Door de financiële crisis in het rijke deel van de wereld zouden we het bijna vergeten: door het arme deel raast nog steeds de voedselcrisis. Bijna twee miljard mensen zijn zwaar getroffen door de sterk gestegen voedselprijzen. Een van de oorzaken is het toenemende gebruik van voedingsgewassen voor de productie van de biobrandstoffen. Het was McCain – en niet Obama – die zich keerde tegen het gebruik van voedsel voor de productie van biobrandstoffen. Zoals Bush in de greep leek van de olie-industrie, zo lijkt Obama ingepakt door biobrandstof-industrie.
Dan is er nog Afrika. Hier ligt het gelukkig anders. Ongetwijfeld mag het armste deel van de wereld zich verheugen in de speciale aandacht van haar beroemde zoon. Afgelopen zomer deed Obama het voorstel om via een Marshallplan de Afrikaanse armoede te halveren. Dat is hartverwarmend.

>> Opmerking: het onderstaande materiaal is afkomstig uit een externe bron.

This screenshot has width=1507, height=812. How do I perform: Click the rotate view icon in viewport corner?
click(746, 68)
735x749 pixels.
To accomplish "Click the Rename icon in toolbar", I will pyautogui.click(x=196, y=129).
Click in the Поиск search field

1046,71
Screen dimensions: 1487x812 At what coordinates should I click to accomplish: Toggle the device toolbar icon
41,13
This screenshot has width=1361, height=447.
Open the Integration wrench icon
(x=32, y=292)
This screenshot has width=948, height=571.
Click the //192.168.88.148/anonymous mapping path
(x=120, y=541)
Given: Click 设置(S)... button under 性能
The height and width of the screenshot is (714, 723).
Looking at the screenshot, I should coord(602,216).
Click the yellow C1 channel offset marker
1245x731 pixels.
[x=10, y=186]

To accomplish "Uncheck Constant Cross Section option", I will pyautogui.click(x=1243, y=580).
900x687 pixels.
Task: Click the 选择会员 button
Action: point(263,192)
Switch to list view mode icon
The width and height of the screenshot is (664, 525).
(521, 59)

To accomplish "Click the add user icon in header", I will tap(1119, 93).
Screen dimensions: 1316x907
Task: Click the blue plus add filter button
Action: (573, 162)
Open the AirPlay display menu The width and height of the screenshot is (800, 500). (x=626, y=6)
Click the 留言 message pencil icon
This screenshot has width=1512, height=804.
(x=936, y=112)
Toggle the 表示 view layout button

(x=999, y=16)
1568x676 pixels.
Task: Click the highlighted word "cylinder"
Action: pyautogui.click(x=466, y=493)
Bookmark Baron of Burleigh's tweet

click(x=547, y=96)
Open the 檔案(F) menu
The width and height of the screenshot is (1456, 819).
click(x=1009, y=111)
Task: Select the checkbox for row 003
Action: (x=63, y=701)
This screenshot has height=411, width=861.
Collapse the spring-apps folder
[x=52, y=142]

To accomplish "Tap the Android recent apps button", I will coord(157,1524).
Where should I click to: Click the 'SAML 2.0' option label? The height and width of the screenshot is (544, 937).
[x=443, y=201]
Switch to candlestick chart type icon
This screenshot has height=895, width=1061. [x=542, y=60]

Wanneer Obama deze plannen echter doorzet, dan breekt hij niet met Bush maar met zijn partijgenoot Clinton. Het was deze democratische president die de Amerikaanse ontwikkelingshulp halveerde tot een historisch dieptepunt van 0.1 procent. Het was Clinton die bewust wegkeek toen in Rwanda bijna een miljoen Tutsi’s werden uitgemoord en die niets deed toen tijdens de grote Congo-oorlogen meer dan vijf miljoen mensen om het leven kwamen.
Daarentegen was het Bush die de hulp aan Afrika verdrievoudigde, die bijna een miljoen Hiv-besmette Afrikanen aan de aidsremmers hielp, die zorgde dat de handelsstromen met Afrika verdubbelden en die een actieve rol speelde in het beëindigen van de wrede oorlog in Liberia. Wanneer Obama zich om Afrika wil bekommeren, dan treedt hij in de voetsporen van zijn verguisde voorganger. Het zal zelfs nog een hele klus zijn om G.W. Bush in zijn zorg om Afrika te overtreffen.